- Opening titles
- Directed by: Victor Hanbury
- Written by: Rudolph Lothar (play); Ákos Tolnay; Reginald Long;
- Produced by: John Stafford
- Starring: Griffith Jones; Rosalyn Boulter; Ellis Jeffreys; Athole Stewart;
- Cinematography: James Wilson
- Edited by: Ralph Thomas
- Music by: Jack Beaver
- Production company: Premier-Stafford Productions
- Distributed by: RKO Pictures
- Release date: May 1937;
- Running time: 70 minutes
- Country: United Kingdom
- Language: English

= Return of a Stranger (1937 film) =

Return of a Stranger (also known as The Face behind the Scar) is a 1937 British drama film directed by Victor Hanbury and starring Griffith Jones, Rosalyn Boulter, Ellis Jeffries and Athole Stewart. It was written by Rudolph Lothar, Ákos Tolnay and Reginald Long based on a play by Lothar.

==Synopsis==
James Martin plans to elope with Carol Wall, the daughter of the wealthy chairman of Wall Chemicals. While in Southampton with her, Martin is wrongly accused of murdering a man and is forced to flee to South Africa. Carol meanwhile marries a wealthy City of London financier. Martin rebuilds his life in South Africa and finishes developing a valuable new chemical formula which he had begun in England. After he is partially disfigured by an explosion in his laboratory, Martin decides to return home to clear his name, confident that he will no longer be recognised.

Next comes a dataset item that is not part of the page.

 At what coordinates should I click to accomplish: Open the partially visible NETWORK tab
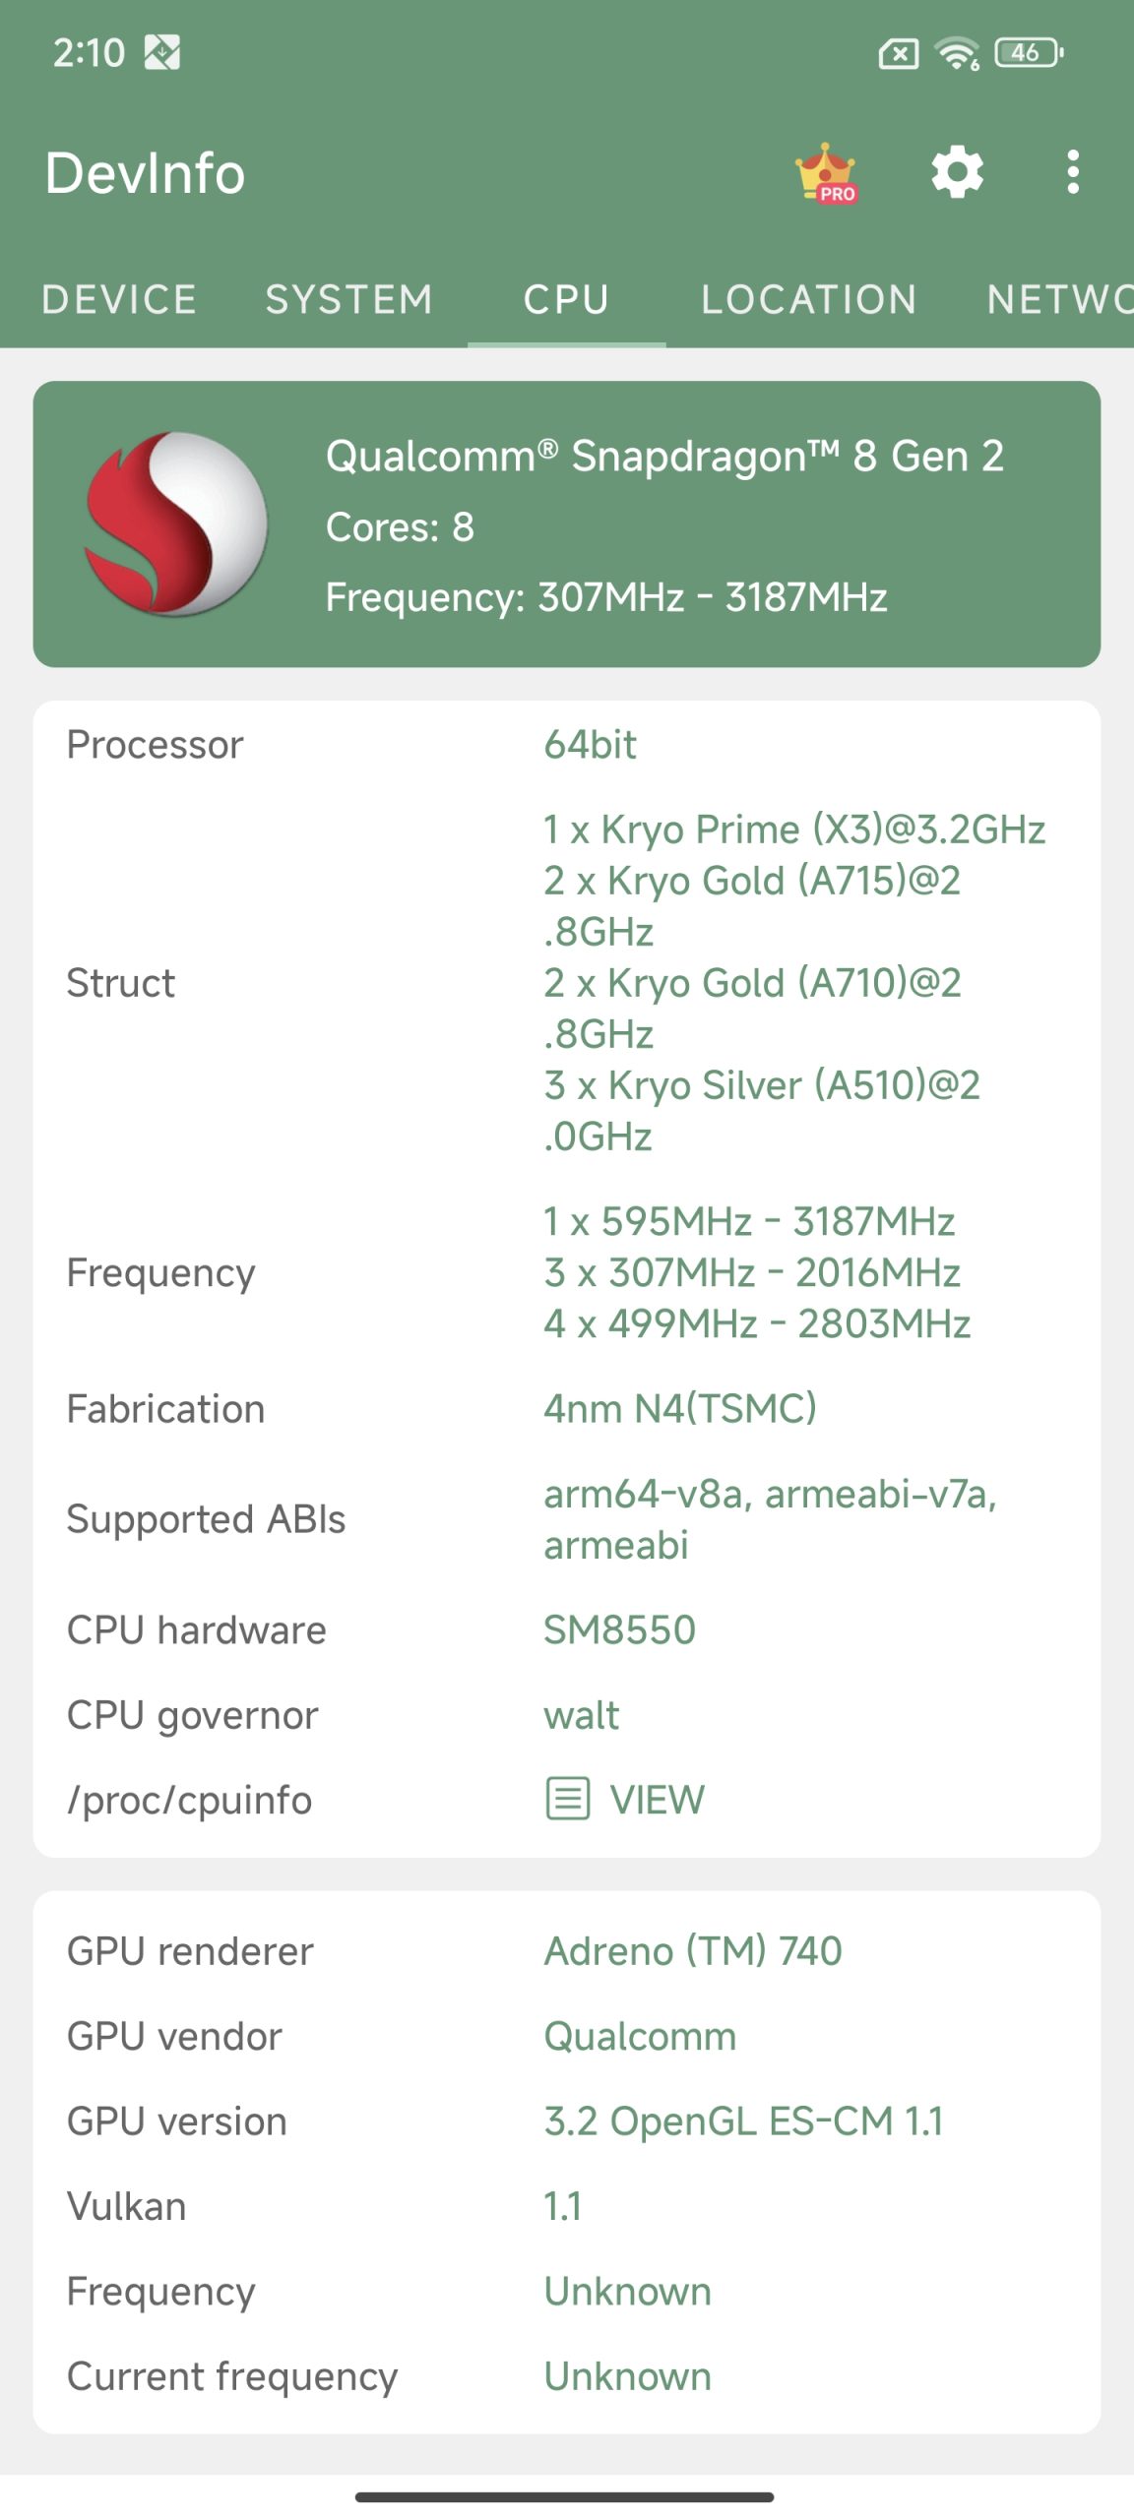[1059, 299]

However, Carol's husband quickly begins to suspect that the visiting South African is really Martin and alerts Scotland Yard.

==Cast==
- Griffith Jones as James Martin
- Rosalyn Boulter as Carol Wall
- Ellis Jeffries as Lady Wall
- Athole Stewart as Sir Patrick Wall
- Cecil Ramage as John Forbes
- Constance Godridge as Esme
- Sylvia Marriott as Mary
- James Harcourt as Johnson
- Harold Scott as Peters
- Howard Douglas as Van Der Geun
- David Farrar as Doctor Young
- Peter Gawthorne as Sir Herbert Tompkin
- Edie Martin as Mrs Stevens

==Production==
The film was made at Shepperton Studios as a Quota quickie, and was distributed by RKO Pictures.

== Reception ==
The Monthly Film Bulletin wrote: "Various elements – two men and a woman; marriage to the wrong man; false accusation of murder and ultimate vindication – make up the pattern of this somewhat complicated story. The long arm of coincidence plays a leading part, but competent direction manages to give an air of conviction even to this. There is plenty of action, and suspense is well sustained."

Kine Weekly wrote: "The story covers deal of ground, and it is directed mostly by coincidence, but with all its dependence on theatrical artifice it succeeds in gathering good drama in the course of its highly coloured perambulations."